Listed entries:
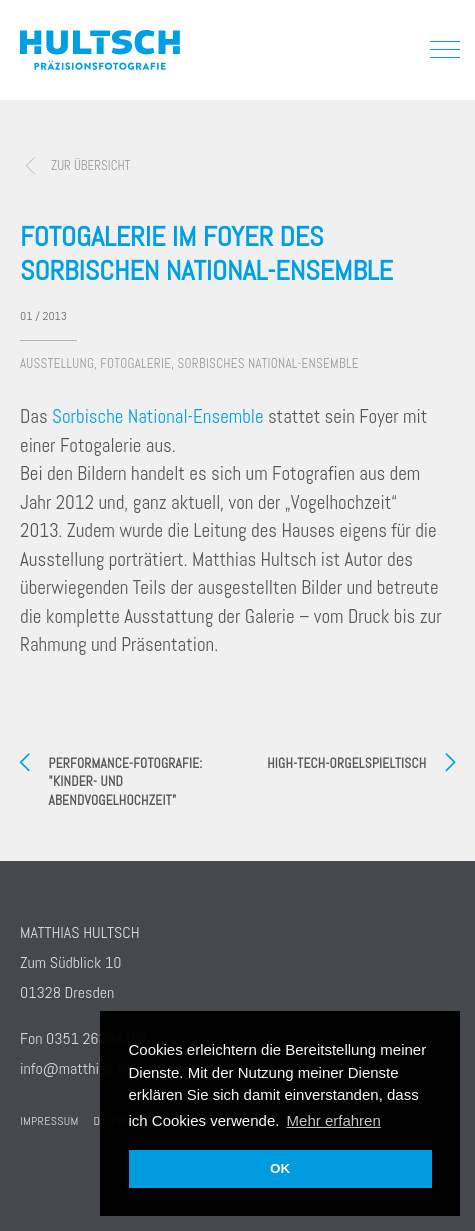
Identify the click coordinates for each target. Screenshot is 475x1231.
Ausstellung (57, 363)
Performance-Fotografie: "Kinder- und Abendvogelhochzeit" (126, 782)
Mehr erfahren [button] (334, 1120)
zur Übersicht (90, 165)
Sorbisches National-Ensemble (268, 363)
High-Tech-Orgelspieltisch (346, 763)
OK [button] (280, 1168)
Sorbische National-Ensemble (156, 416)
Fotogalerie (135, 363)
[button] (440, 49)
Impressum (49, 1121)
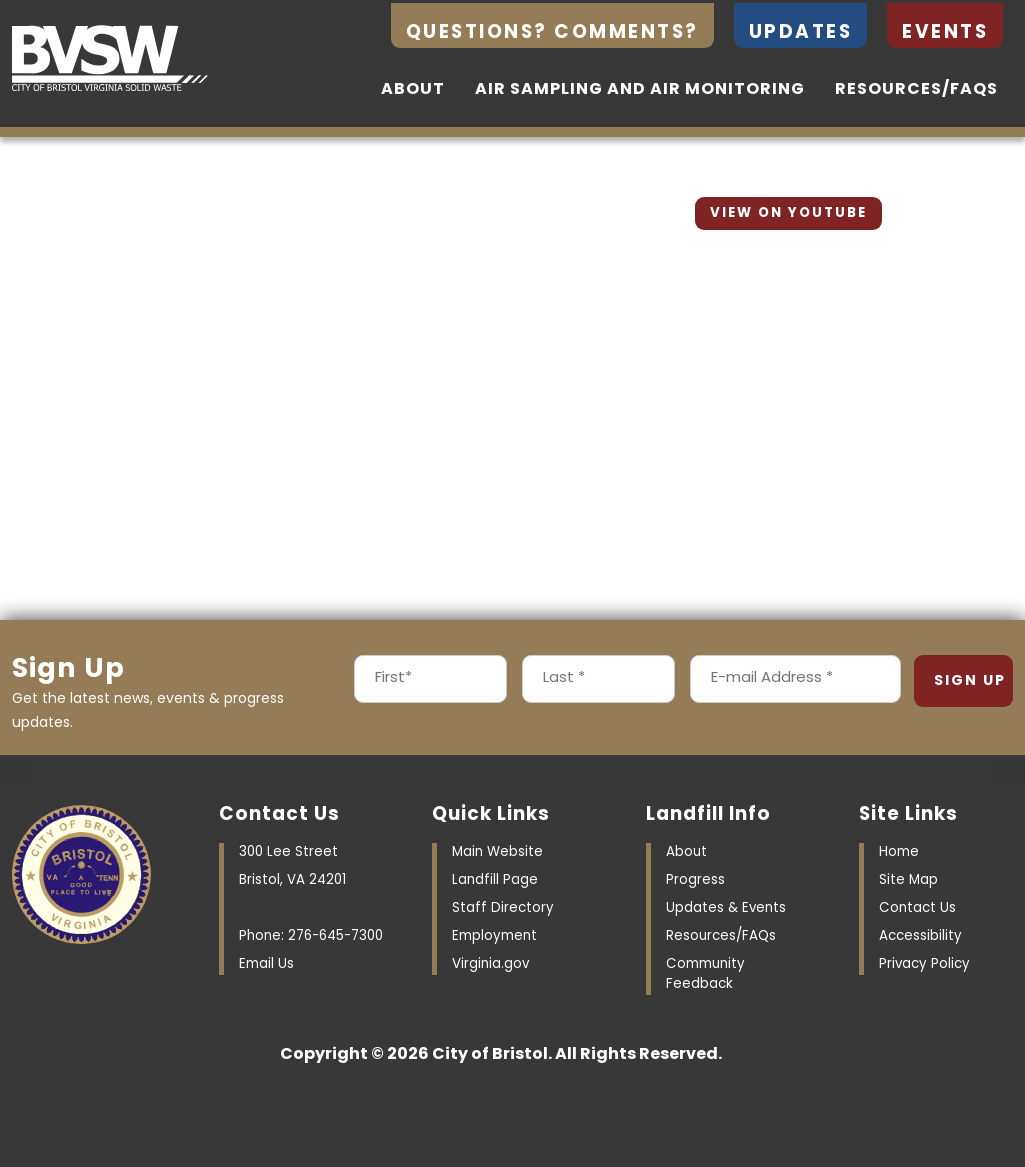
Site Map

What needs to be done:
Transcribe every line of the records above word for word, leaving out the pictures.

Task output:
Identify the click coordinates for each target. Screenshot is 475x1231.
Ausstellung (57, 363)
Performance-Fotografie: "Kinder- und Abendvogelhochzeit" (126, 782)
Mehr erfahren [button] (334, 1120)
zur Übersicht (90, 165)
Sorbisches National-Ensemble (268, 363)
High-Tech-Orgelspieltisch (346, 763)
OK [button] (280, 1168)
Sorbische National-Ensemble (156, 416)
Fotogalerie (135, 363)
[button] (440, 49)
Impressum (49, 1121)
Site Map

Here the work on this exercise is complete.